General characteristics
- Type: Training ship
- Displacement: 5558 tons (full)
- Length: 130 m (430 ft)
- Beam: 16 m (52 ft)
- Draft: 4.8 m (16 ft)
- Propulsion: 2 SEMT-Pielstick 6PC2-5L diesels, 2 shafts, 6.73 MW
- Speed: 15 kn (28 km/h; 17 mph)
- Range: 5,000 nautical miles (9,300 km; 5,800 mi) at 15 kn
- Complement: 170; Instructors: 30; Cadets: 200;
- Armament: 2 twin 57 mm; 2 twin 30 mm guns; 2 FQF 2500 12-tubed ASW mortars;

= Chinese ship Zheng He =

Chinese training ship

Zheng He is a Chinese People's Liberation Army Navy training ship. Its NATO reporting name is Daxin. The ship is a Naval Academy unit based with the North Sea Fleet.

Zheng He was the first domestically designed and built oceangoing training ship.
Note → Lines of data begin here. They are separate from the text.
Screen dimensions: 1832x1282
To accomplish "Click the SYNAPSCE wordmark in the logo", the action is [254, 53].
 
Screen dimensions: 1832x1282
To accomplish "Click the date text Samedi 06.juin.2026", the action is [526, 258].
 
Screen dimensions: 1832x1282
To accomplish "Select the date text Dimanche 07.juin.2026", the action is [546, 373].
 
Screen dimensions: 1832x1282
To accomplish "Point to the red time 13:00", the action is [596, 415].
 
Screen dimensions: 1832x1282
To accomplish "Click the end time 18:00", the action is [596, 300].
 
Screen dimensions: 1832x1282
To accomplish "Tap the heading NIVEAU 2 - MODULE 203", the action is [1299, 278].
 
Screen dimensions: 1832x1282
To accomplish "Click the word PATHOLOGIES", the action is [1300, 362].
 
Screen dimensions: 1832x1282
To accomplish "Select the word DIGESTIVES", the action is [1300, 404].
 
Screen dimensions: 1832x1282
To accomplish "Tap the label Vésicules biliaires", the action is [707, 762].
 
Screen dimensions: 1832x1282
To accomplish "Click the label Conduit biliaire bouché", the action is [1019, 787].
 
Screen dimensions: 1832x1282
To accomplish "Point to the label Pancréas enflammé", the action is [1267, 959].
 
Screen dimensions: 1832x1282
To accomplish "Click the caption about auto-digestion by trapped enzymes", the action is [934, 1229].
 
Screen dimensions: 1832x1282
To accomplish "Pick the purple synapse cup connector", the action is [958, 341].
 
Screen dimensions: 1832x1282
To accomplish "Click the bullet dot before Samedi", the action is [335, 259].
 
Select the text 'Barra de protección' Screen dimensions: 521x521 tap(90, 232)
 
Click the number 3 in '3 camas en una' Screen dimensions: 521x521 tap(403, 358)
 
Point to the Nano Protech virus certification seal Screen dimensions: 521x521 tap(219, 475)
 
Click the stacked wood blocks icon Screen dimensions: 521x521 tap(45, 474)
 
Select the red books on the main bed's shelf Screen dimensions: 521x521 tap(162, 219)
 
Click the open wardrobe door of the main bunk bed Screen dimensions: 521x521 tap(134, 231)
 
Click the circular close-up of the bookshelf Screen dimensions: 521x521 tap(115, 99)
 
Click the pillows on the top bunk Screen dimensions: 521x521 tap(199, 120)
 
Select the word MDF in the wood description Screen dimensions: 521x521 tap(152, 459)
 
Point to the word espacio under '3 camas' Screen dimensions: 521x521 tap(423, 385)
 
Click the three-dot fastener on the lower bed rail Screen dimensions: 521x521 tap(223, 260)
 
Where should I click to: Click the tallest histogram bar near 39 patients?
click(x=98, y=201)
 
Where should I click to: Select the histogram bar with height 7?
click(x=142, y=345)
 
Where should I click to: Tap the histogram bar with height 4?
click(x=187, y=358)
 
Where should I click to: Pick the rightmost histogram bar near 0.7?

Its visit to Pearl Harbor in 1989 was the PLA's first port visit to the United States since 1949.

The ship circumnavigated Earth between April to September 2012. When the ship left Dalian on 17 April, it was expected to be the first such voyage by a lone Chinese training vessel.